Speeding up indexing in ES 2.2.0

mkelkar · March 28, 2016, 6:44pm

Hi All,
I am trying to test performance of service with ES 2.2.0 and I am seeing slowness in rate of indexing. We use SSDs for all of our data nodes. What I am seeing is that if I test with the same setup with ES 1.7.3, we can index documents on avg 70K/sec, but with ES 2.2.0, the rate drops to 40K/sec. What I am looking for is advice on what things I can start to look at to get better indexing performance. Here is a description of our test setup, which is identical for both 1.7.3 and 2.2.0

service nodes 3 m2.4xls
ES master 3 nodes m3.2xlarge
ES Data 9 c3.8xls

We are using the default merge policy which comes with ES 2.2.0. For 1.7.3, we have set indices.store.throttle.type = none to speed up indexing. This setting (and various others) have been removed by ES 2.X.

Any clues on what I can start looking into?

Thanks,
Madhav.

tinle · March 28, 2016, 7:01pm

The default translog flush policy in ES 2.x changed to synchronous. So there is a performance hit.

If you want to use same policy as ES 1.X, set this in your ES config

# riskier, but faster (same as ES pre-2.x; default in 2.x is 'request')
index.translog.durability: async

mkelkar · March 28, 2016, 8:35pm

Thanks Tinle for the pointer!

I just tried it, and it has increased indexing speed by a little, but not by much...its still around 42K/sec mark..is there something else I can check?

Thanks,
Madhav.

nik9000 · March 28, 2016, 8:32pm

You should be able to use a larger bulk size to get performance to the
point where the default is only a little slower than async. So, yeah, my
suggestion is to try larger bulk sizes in 2.x and to make sure your refresh
interval is high-ish, like 30 seconds.

rusty · March 28, 2016, 9:34pm

This setting was moved to index template, so you can use it there.

"settings": {
  "index": {
    "store": {
      "throttle": {
          "type": "none"
        }
      }
   }
}

You can also try to disable doc_values for non analyzed fields (if you don't really need this). This can also improve indexing rate and minimize disk usage.

mkelkar · March 28, 2016, 10:36pm

Thanks Nik & Rusty!

I will try these out and see what happens.

@Rusty - is this new setting dynamic? I do not see it documented anywhere...

Thanks,
Madhav.

rusty · March 29, 2016, 6:58am

My bad, this setting removed from ES 2.2

jprante · March 29, 2016, 7:16am

70k/sec - do you mean 70k docs per second, or 70 kilobytes per second?

JoarSvensson · March 29, 2016, 11:06am

Like @rusty I would recommend trying to disable doc_values for fields where applicable, to see if you experience a performance increase. More on doc_values: http://stackoverflow.com/questions/32332487/what-are-the-disadvantages-of-elasticsearch-doc-values

mkelkar · March 29, 2016, 2:18pm

@jprante its 70k docs per second.

@JoarSvensson we have already disabled doc_values where ever we could.

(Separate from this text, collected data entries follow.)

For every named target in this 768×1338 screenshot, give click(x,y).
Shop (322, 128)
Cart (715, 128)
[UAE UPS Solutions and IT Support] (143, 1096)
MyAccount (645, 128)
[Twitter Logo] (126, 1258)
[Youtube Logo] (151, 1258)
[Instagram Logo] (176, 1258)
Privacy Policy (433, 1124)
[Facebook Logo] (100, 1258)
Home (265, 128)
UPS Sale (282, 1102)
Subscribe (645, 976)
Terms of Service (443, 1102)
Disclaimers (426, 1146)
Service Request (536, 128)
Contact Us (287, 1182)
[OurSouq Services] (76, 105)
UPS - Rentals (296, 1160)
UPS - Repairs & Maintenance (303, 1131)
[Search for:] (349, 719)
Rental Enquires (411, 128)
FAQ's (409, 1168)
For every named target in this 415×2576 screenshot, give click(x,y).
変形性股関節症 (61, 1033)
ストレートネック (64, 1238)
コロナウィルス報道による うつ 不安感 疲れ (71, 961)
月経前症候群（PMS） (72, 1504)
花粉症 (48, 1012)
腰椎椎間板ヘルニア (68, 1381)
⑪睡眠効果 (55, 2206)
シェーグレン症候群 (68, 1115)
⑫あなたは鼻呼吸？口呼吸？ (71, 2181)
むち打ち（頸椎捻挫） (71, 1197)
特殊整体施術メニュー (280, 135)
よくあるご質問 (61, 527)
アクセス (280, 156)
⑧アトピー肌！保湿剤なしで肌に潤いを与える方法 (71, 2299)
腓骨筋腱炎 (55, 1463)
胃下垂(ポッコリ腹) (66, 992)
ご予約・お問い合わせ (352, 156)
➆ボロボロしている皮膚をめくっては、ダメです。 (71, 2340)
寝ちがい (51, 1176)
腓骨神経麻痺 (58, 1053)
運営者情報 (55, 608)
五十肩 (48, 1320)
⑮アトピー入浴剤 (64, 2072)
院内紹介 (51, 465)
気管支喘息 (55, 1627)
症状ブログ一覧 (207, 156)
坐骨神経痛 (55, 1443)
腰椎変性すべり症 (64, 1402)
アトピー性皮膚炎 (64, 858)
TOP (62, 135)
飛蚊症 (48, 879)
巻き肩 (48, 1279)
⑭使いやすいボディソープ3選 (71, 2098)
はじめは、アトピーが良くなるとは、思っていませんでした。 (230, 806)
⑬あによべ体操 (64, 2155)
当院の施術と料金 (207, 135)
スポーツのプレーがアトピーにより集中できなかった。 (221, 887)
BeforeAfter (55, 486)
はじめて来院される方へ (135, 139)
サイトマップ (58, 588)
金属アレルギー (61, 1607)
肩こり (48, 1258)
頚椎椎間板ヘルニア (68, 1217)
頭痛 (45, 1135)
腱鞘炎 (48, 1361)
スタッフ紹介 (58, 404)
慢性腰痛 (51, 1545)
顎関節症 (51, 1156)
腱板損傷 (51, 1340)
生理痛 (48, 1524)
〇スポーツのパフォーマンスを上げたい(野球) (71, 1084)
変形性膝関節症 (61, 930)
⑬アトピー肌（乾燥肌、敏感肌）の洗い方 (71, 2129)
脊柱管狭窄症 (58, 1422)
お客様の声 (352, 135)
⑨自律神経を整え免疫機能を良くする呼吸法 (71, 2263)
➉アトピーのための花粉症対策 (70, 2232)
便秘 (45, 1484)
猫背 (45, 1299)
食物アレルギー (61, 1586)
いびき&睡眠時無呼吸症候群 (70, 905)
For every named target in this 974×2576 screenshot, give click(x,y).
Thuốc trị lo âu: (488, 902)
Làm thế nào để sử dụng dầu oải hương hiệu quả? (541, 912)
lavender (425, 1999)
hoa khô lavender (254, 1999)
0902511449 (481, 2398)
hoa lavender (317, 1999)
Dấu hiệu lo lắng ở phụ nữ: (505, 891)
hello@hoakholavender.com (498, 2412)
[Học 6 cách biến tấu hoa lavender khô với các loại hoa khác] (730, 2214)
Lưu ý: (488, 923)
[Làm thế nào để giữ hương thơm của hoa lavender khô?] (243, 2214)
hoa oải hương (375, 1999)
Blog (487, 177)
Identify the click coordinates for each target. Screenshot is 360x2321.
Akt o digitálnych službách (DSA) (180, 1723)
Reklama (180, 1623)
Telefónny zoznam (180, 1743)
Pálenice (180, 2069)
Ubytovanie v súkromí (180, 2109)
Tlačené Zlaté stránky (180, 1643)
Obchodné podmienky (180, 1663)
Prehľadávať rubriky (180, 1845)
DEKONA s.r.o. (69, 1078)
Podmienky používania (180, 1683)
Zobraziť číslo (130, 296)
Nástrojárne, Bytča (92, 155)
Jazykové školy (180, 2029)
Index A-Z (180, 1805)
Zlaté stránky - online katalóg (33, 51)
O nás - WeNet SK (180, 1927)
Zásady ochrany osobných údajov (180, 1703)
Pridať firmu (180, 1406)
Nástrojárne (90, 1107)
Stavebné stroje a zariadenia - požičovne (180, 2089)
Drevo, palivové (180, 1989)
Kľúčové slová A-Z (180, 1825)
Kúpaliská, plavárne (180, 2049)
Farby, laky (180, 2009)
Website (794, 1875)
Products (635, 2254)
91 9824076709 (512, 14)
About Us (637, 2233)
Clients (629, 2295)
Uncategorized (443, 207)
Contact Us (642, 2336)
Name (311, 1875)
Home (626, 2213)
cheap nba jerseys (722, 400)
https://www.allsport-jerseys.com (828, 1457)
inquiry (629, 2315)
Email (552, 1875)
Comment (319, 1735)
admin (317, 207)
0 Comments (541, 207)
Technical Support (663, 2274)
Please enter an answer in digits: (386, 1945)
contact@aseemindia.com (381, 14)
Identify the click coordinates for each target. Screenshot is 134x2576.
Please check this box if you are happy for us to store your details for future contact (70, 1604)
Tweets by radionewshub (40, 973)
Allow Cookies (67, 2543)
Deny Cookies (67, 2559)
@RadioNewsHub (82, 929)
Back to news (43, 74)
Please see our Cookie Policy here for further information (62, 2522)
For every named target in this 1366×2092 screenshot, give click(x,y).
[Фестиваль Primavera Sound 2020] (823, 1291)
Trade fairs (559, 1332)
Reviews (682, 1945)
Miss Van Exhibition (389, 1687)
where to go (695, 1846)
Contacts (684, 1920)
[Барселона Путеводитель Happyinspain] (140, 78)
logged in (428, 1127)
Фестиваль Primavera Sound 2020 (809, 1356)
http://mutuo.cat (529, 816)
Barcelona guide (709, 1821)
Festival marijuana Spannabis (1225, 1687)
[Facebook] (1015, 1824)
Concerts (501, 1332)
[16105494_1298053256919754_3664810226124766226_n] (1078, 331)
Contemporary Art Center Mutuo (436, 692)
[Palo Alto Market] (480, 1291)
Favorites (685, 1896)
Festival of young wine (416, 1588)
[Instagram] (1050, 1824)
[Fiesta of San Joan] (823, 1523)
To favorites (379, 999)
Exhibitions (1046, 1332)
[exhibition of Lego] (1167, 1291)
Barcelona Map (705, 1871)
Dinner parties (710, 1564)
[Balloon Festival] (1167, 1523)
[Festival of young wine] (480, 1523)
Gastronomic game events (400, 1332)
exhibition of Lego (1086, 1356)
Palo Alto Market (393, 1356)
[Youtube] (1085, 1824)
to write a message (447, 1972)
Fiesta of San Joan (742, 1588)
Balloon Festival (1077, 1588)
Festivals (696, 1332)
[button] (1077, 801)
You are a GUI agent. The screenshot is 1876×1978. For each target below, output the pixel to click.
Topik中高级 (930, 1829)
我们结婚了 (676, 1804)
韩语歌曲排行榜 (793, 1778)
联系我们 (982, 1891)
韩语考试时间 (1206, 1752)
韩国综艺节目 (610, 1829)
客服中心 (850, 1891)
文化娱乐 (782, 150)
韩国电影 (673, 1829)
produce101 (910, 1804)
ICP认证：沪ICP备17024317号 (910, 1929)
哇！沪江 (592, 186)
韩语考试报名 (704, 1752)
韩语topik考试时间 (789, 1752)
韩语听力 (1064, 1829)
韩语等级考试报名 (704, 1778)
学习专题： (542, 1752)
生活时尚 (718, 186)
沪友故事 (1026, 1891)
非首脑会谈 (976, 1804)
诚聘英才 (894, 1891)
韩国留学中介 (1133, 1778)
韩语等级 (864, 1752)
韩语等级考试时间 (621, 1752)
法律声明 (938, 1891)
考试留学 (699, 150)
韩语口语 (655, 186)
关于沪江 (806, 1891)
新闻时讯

I am testing out increased batch sizes as we speak, I will post the results soon enough.

Thanks,
Madhav.

JoarSvensson · April 4, 2016, 10:59am

@mkelkar Any luck with increased batch sizes?

mkelkar · April 5, 2016, 10:57pm

@JoarSvensson - I just finished doing a couple of large scale tests minutes ago...

Increased batch size for bulk-index-request to 5k instead of earlier 1k - this was total failure. ES started throwing out a bunch of exceptions, all of which had this - 'NotSerializableExceptionWrapper[Failed to acknowledge mapping update within [30s]'
I decreased batch size to 4k - similar story..ES did not throw out exceptions, but the bulk write rate was about 20k which was way lower as compared 40K to using batch size 1k ...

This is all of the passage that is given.